▸ Activity:
The copy you return should hold only the lines from the top of the data below through the line with "Task: Click the chevron arrow next to フォトニュース", each duplicated exactly and with no pictures.
(Beginning of Extracted material)
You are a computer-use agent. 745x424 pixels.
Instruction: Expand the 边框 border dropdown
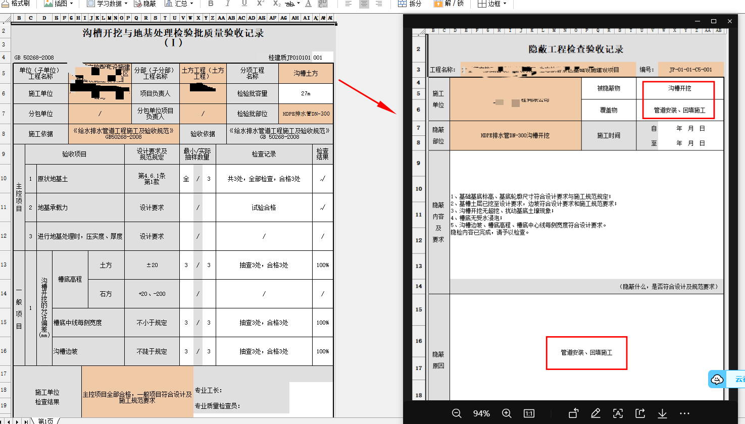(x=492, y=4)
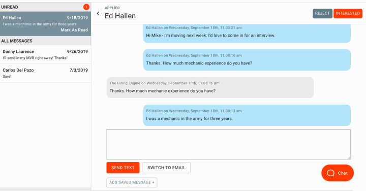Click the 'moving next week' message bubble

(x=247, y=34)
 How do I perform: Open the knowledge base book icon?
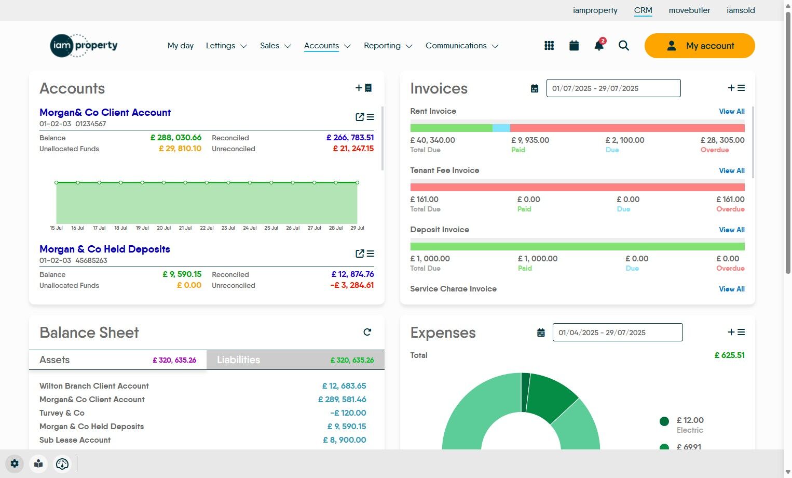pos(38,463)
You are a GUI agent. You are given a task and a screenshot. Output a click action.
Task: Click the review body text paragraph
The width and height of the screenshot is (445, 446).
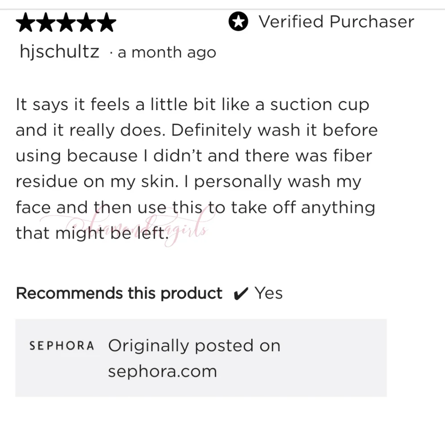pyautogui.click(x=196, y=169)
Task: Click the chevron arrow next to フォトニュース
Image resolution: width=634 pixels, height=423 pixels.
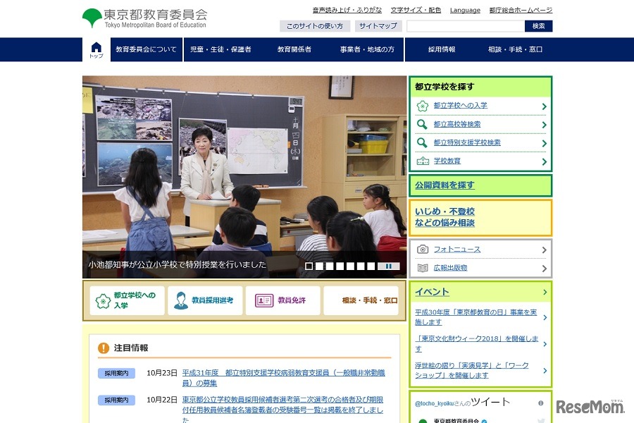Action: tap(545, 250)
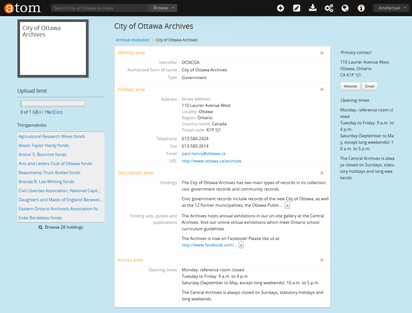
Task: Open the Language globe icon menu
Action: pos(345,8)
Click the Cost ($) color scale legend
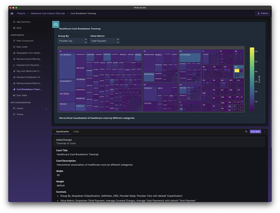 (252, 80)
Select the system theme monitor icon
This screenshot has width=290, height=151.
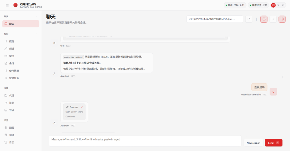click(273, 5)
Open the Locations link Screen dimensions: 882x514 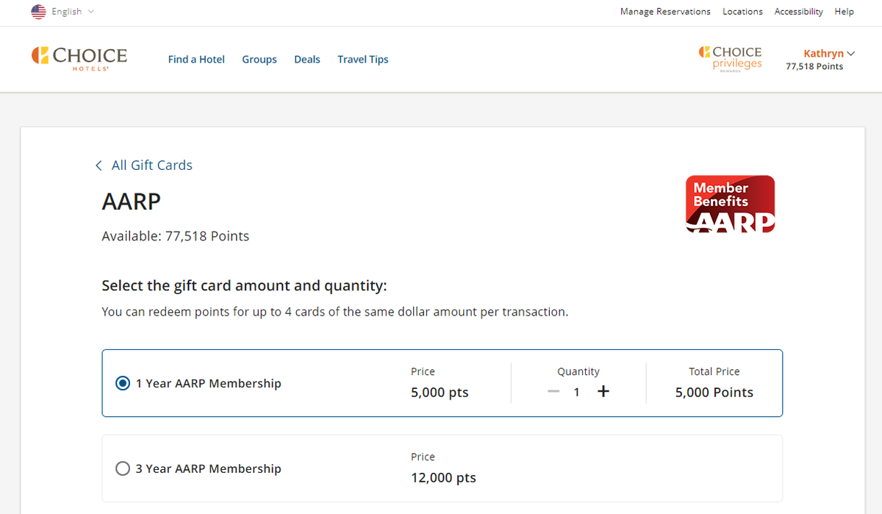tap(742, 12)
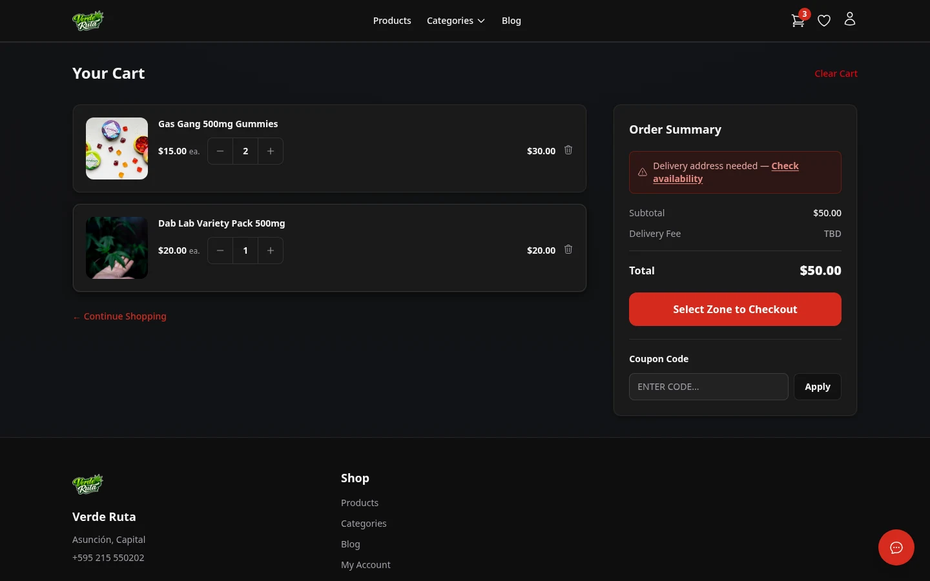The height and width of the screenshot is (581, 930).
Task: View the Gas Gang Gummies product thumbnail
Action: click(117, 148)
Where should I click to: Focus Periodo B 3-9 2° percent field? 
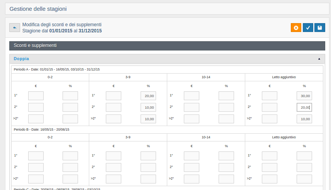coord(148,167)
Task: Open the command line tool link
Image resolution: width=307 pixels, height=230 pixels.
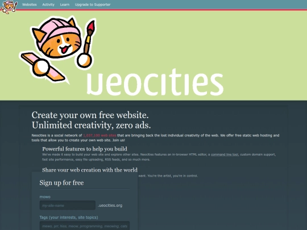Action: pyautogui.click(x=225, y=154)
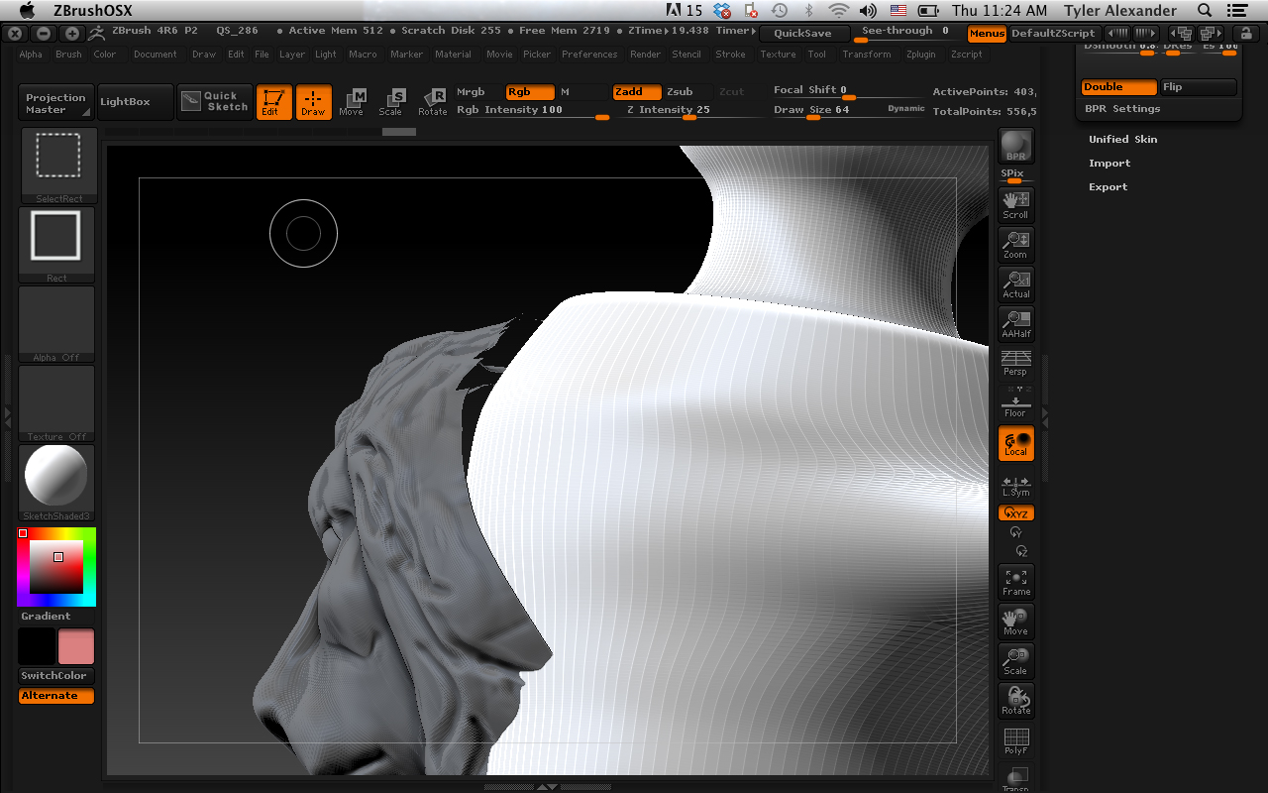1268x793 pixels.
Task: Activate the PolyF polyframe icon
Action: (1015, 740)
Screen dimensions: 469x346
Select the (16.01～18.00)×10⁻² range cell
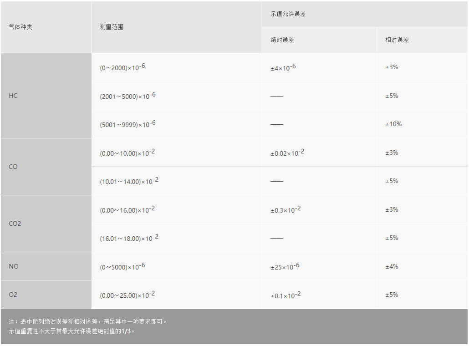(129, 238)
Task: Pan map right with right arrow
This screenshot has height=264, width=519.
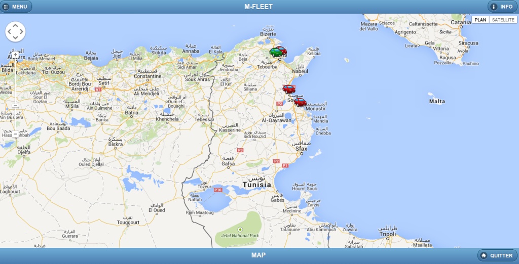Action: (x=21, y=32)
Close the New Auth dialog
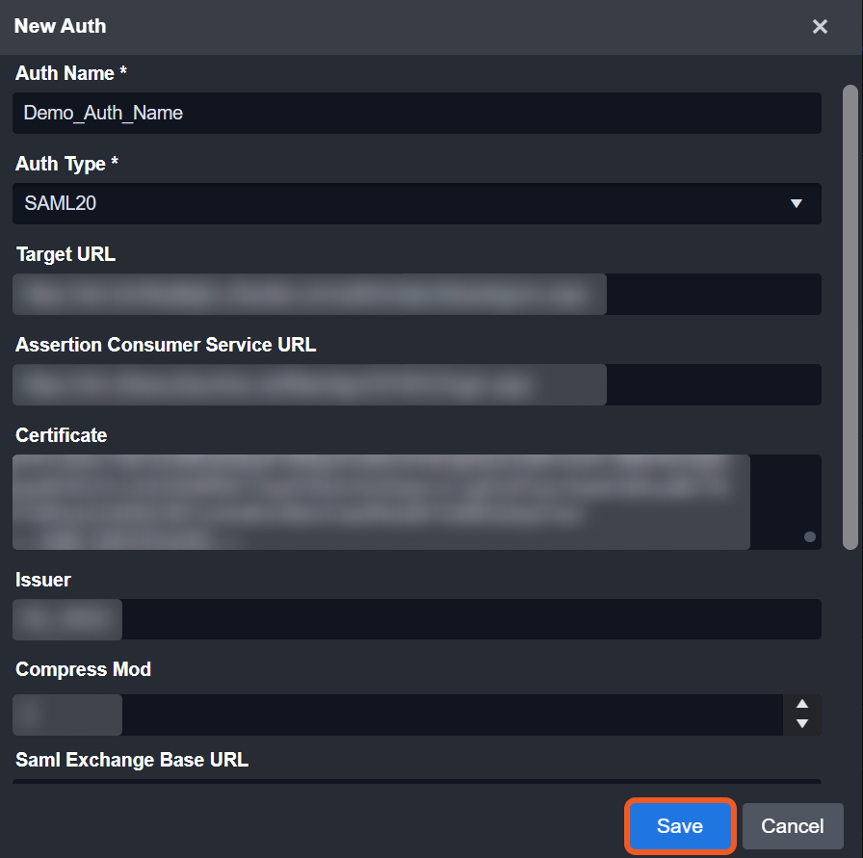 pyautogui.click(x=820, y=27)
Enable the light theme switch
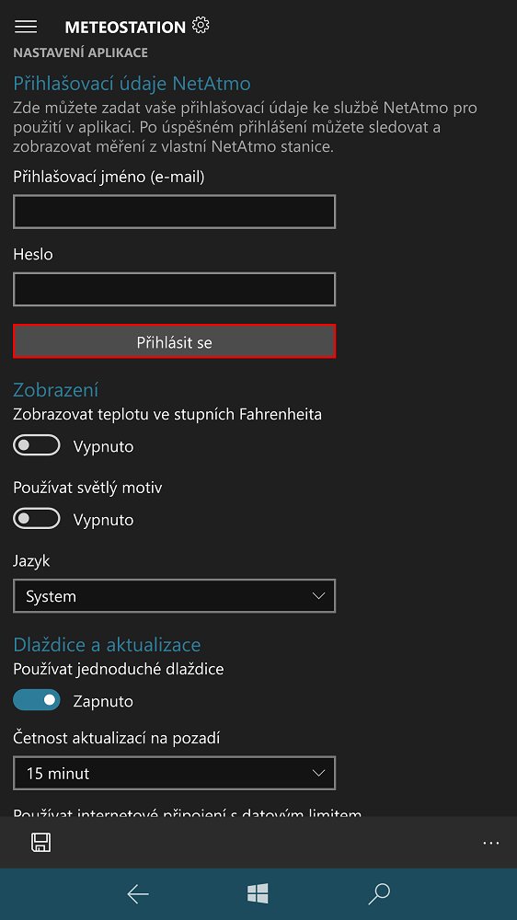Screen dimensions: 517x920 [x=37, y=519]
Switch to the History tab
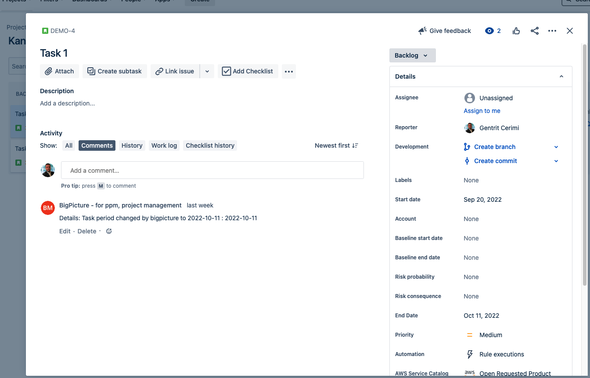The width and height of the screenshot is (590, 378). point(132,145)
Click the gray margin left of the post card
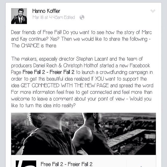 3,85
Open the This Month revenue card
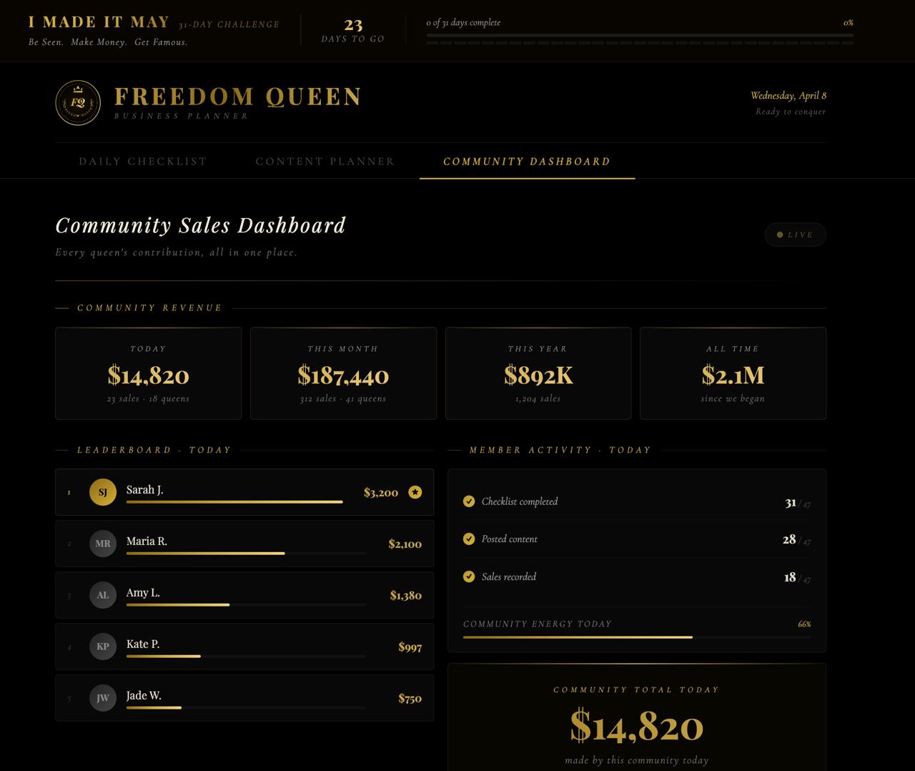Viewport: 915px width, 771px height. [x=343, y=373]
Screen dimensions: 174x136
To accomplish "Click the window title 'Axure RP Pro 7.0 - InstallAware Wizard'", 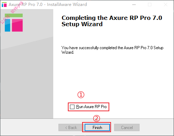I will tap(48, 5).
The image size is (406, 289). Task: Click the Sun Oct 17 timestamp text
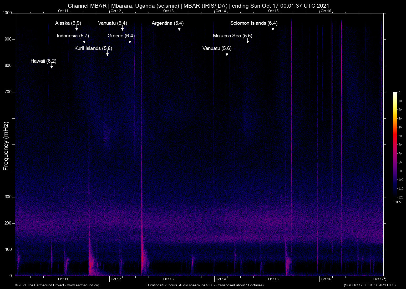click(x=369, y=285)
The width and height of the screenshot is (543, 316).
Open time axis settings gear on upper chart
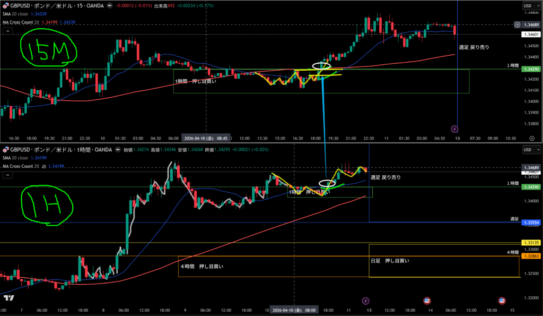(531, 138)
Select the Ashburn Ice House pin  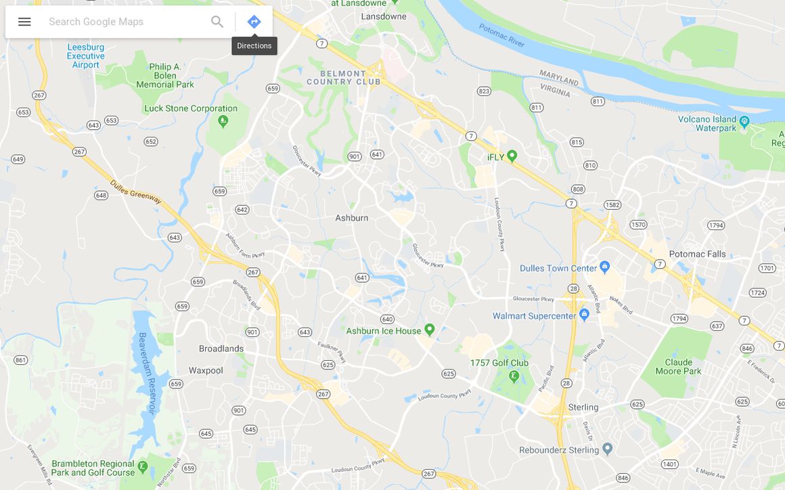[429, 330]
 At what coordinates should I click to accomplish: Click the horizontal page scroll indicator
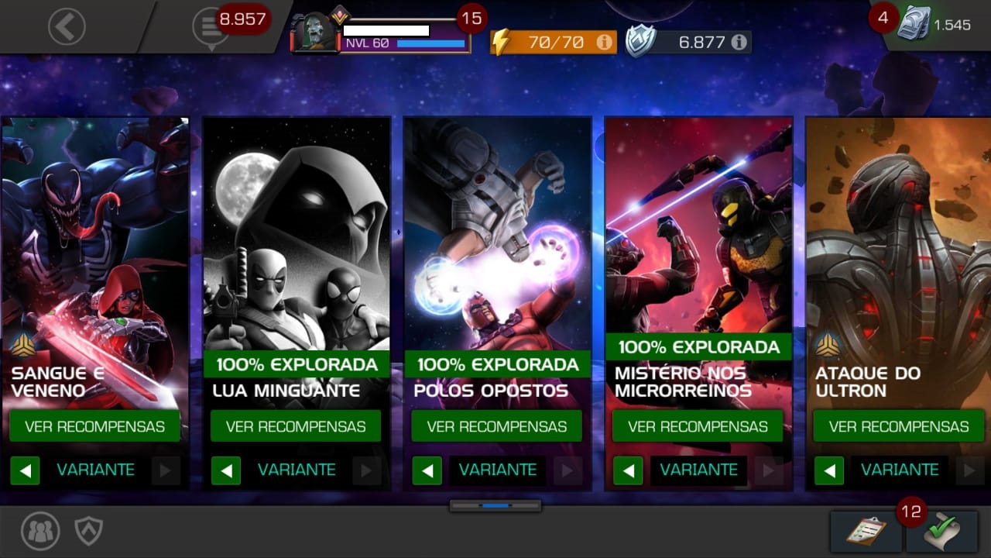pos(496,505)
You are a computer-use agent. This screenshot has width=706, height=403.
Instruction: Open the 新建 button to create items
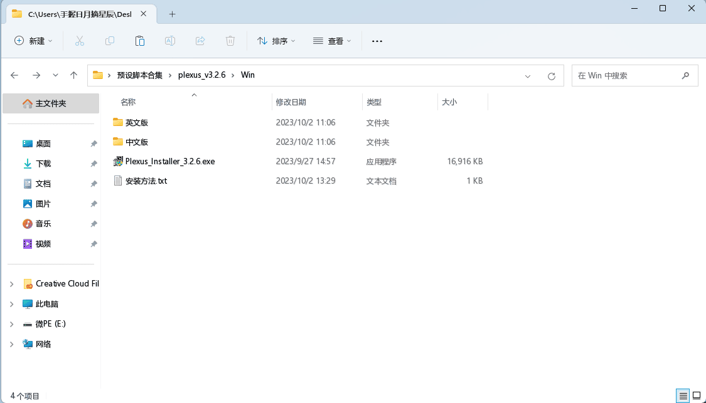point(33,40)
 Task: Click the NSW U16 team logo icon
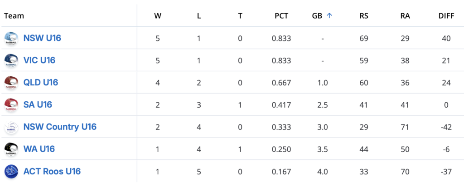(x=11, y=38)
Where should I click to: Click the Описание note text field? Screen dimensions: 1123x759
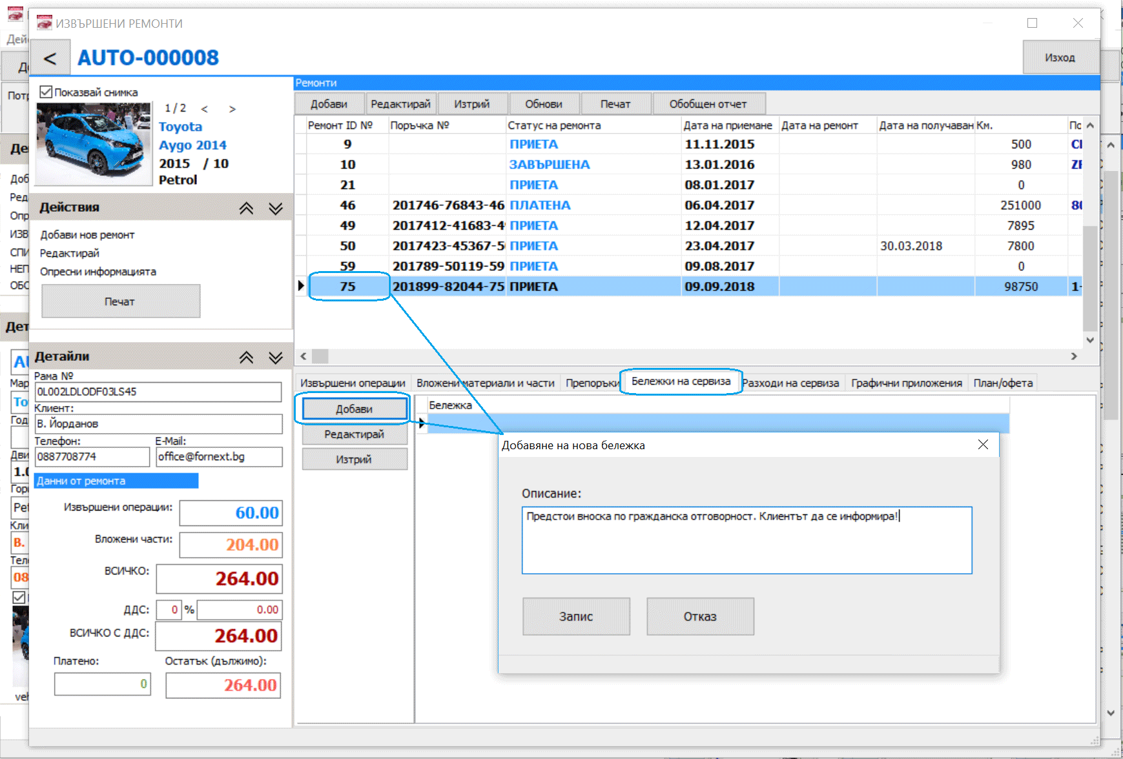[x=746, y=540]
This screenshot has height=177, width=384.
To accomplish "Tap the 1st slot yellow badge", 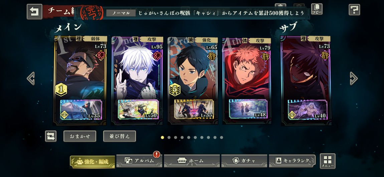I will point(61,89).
(End of Extracted material)
▸ Answer to this task:
You are a computer-use agent. 745x424 pixels.
Instruction: Expand the 边框 border dropdown
(x=492, y=4)
Click the 'moving next week' message bubble

(x=247, y=34)
 How do I perform: Open the knowledge base book icon?
pos(38,463)
You are a GUI agent. You are given a task and a screenshot. Output a click action.
Task: Click the review body text paragraph
The width and height of the screenshot is (445, 446).
pyautogui.click(x=196, y=169)
Task: Click the chevron arrow next to フォトニュース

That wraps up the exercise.